Verdun en ébullition

Publié le 13/10/2010
Mille personnes, dont cinq cents lycéens, ont manifesté dans les rues de la Cité de la Paix
Verdun en ébullition
Verdun en ébullition
Mille personnes, dont cinq cents lycéens, ont manifesté dans les rues de la Cité de la Paix

 

Une manifestation qui s'est déroulée dans une atmosphère bon enfant.

« Il y a encore plus de monde que lors de la manifestation contre le contrat première embauche. » Le conseiller régional Jean-François Thomas est impressionné par la foule qui se déverse rue Mazel. Un millier de manifestants, dont cinq cents lycéens et collégiens, ont manifesté hier matin dans les rues de Verdun contre la réforme des retraites dans une atmosphère plutôt bon enfant.

Au long du cortège, les slogans ont fusé de toutes parts, et notamment du côté des lycéens et collégiens de Margueritte, Alain-Fournier, Freyssinet et Buvignier. De « Sarko, si tu savais, ta réforme, où on se la met » à « Sarko démission ! » en passant par « Sarko, entends-tu ? », les potaches ont poussé la chansonnette parfois très loin. « S'ils mettent la retraite à 70 ans, on sera mort avant d'y avoir droit », s'insurge Emmanuelle 19 ans, élève de terminale STSS du lycée Margueritte, groupe Vauban. « On veut nos retraites mais pas au cimetière », enchaîne Mélanie, 18 ans. « Vous savez, on sait tous pourquoi on manifeste », ajoute Sophie, 18 ans, qui étudie en terminale S à Margot.

« Métro, boulot, caveau »

En tout cas, les calicots distillés ça et là en disent long sur l'inquiétude profonde des manifestants verdunois. Ce « Métro, boulot, caveau » brandi par un syndiqué FO exprime le pessimisme qui règne chez nombre de salariés. « Travailler plus longtemps est un non-sens en période de montée du chômage », renchérit cette manifestante proche du Parti communiste.

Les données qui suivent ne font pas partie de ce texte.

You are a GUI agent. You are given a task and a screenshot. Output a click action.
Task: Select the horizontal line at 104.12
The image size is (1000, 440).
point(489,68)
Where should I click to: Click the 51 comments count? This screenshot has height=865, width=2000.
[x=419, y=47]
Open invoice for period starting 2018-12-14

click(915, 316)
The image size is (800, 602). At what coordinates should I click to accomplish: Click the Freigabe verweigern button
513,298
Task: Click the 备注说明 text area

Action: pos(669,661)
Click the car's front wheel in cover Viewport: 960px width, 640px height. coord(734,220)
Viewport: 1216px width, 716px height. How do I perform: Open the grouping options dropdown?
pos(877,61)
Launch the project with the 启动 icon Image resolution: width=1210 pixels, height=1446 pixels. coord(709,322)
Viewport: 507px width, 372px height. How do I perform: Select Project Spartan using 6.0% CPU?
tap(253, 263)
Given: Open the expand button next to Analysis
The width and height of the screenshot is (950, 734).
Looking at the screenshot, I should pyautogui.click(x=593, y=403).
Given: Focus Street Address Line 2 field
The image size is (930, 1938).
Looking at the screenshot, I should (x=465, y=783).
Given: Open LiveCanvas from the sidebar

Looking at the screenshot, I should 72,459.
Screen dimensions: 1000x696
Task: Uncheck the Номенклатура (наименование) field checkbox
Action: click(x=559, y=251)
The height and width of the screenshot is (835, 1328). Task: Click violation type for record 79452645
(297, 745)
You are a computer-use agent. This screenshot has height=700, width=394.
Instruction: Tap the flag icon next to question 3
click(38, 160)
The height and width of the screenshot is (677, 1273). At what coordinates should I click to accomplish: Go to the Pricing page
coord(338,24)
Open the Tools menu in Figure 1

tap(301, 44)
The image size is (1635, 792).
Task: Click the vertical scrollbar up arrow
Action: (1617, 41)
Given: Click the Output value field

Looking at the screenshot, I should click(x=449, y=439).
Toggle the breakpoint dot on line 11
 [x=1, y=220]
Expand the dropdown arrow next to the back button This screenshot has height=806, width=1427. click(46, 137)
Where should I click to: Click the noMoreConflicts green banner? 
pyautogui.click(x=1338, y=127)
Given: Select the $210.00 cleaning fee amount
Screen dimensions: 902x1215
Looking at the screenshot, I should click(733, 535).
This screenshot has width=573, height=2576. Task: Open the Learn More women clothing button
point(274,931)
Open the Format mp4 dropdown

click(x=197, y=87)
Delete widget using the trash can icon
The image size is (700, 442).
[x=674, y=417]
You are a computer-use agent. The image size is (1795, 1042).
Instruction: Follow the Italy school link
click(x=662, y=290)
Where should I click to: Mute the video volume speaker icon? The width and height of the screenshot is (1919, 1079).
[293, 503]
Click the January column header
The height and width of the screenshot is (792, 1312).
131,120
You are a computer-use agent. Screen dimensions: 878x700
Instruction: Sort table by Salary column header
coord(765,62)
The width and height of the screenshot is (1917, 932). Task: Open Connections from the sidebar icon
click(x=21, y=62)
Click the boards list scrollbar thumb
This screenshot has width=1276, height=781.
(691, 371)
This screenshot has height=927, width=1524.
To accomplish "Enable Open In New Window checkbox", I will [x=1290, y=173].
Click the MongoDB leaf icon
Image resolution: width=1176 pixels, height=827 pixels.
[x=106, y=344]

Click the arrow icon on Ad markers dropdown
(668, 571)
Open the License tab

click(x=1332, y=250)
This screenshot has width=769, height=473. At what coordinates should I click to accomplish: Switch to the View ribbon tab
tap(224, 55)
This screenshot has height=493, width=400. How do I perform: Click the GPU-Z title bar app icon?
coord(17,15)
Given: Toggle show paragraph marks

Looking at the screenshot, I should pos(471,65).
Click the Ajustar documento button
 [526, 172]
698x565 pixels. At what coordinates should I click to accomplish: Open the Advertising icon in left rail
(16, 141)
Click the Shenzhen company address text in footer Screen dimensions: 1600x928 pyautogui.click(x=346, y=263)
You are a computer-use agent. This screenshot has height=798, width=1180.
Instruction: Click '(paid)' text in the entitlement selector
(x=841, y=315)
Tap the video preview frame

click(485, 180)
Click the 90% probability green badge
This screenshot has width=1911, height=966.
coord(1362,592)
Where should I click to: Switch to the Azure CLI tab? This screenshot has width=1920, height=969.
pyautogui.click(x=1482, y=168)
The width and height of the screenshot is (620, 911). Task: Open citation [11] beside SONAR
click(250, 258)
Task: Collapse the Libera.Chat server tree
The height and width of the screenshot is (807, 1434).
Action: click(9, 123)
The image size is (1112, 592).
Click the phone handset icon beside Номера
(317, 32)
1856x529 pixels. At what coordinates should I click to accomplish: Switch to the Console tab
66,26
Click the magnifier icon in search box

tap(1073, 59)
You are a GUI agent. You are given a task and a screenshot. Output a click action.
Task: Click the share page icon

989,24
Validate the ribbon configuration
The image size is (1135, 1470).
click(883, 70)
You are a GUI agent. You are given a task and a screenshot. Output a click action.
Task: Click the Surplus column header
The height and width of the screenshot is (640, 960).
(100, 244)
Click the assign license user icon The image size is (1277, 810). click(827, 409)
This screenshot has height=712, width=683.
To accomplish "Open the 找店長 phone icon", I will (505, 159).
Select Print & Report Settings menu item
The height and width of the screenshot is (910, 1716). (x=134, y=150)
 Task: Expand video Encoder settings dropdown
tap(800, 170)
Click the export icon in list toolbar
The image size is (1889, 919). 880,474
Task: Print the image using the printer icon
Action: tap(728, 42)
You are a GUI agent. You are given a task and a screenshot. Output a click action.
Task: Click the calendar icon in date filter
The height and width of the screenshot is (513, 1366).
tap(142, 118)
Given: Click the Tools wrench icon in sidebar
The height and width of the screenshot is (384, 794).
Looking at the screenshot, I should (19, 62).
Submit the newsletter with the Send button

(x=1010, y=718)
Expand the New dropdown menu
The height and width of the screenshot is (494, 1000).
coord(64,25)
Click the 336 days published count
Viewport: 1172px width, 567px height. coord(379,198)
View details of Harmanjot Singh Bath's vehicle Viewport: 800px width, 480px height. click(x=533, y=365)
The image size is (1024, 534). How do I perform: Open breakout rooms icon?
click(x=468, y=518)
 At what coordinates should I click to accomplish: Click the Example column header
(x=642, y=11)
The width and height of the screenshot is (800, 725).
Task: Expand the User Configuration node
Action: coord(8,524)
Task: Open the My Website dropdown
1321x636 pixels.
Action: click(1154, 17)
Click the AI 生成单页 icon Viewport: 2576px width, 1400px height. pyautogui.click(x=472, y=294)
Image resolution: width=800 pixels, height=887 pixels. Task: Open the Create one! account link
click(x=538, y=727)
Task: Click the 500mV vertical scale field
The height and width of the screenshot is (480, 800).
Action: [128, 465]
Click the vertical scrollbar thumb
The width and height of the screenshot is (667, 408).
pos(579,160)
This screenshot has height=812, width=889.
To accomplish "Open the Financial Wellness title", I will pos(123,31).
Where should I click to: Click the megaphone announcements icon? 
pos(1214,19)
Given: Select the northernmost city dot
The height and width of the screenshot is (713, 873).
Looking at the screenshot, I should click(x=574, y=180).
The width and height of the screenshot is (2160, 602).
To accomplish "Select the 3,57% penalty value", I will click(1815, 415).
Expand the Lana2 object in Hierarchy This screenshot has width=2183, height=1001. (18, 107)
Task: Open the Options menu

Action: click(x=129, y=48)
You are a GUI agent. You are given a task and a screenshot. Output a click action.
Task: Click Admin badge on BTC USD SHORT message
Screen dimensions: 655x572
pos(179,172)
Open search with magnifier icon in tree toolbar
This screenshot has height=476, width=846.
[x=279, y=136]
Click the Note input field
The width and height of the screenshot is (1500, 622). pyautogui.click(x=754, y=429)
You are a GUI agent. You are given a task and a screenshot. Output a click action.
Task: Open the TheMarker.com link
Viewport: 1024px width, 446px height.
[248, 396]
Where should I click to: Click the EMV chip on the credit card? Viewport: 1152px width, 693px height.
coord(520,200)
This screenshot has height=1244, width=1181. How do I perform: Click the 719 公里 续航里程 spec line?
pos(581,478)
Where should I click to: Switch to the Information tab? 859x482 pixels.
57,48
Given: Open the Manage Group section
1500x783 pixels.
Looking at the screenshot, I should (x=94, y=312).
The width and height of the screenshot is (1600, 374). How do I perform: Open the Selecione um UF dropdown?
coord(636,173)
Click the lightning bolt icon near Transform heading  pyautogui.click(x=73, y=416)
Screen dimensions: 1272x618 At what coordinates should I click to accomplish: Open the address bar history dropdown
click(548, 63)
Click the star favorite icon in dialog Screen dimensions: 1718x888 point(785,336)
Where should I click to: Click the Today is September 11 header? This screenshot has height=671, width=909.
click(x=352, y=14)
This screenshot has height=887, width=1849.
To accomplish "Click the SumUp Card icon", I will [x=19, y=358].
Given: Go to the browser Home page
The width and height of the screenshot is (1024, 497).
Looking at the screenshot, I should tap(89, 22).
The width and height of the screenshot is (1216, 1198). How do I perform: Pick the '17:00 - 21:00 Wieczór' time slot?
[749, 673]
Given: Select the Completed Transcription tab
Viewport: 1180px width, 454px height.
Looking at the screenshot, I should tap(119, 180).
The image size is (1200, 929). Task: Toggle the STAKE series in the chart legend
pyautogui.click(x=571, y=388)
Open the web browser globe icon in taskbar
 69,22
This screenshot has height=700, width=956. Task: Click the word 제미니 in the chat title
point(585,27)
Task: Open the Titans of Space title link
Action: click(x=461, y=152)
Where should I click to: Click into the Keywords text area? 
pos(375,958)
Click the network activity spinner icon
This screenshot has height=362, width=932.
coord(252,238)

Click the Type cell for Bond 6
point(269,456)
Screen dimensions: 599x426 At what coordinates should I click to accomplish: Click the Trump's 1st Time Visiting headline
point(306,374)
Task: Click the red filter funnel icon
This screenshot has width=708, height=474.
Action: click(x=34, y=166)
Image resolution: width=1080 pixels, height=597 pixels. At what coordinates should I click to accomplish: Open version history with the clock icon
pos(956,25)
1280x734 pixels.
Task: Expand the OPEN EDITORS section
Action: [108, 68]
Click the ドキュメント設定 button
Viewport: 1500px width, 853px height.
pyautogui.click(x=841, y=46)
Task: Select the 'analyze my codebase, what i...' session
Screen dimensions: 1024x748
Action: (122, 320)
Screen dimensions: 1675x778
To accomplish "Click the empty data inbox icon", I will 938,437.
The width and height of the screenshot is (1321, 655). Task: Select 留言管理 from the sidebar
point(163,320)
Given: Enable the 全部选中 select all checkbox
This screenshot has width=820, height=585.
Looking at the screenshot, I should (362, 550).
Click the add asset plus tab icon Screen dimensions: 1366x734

Car des représentants des partis politiques de gauche participaient à la manifestation aux côtés de l'intersyndicale composée de la CFDT, la CGT, FO, l'UNSA, Solidaires, la CFE-CGC, la CFTC et la FSU. Le cortège a défilé à peu près en bon ordre, sauf à l'approche du monument A la Victoire où environ 200 lycéens se sont dégourdis les jambes en gravissant les 73 marches de l'édifice avant de reprendre place dans la manifestation.

Arrivés devant la sous-préfecture, les manifestants se sont installés sur les marches et Pierre Lehalle-Grevier, délégué CFE-CGC, a fait un discours au nom de l'intersyndicale pour rappeler que les opposants verdunois au projet gouvernemental continuent à être de plus en plus nombreux : « Nous sommes encore et toujours là et nous continuons à relever le défi ! »

La preuve, l'intersyndicale a prévu une nouvelle manifestation samedi 16 octobre à 10 h dont le départ est à nouveau prévu devant le parking du 8-Mai. Alors qu'une centaine de lycéens et collégiens ont prouvé durant tout l'après-midi qu'ils avaient des fourmis dans les jambes en manifestant aux quatre coins de la ville, bloquant au passage les automobilistes sur la Stratégique et mettant sur le qui-vive les policiers.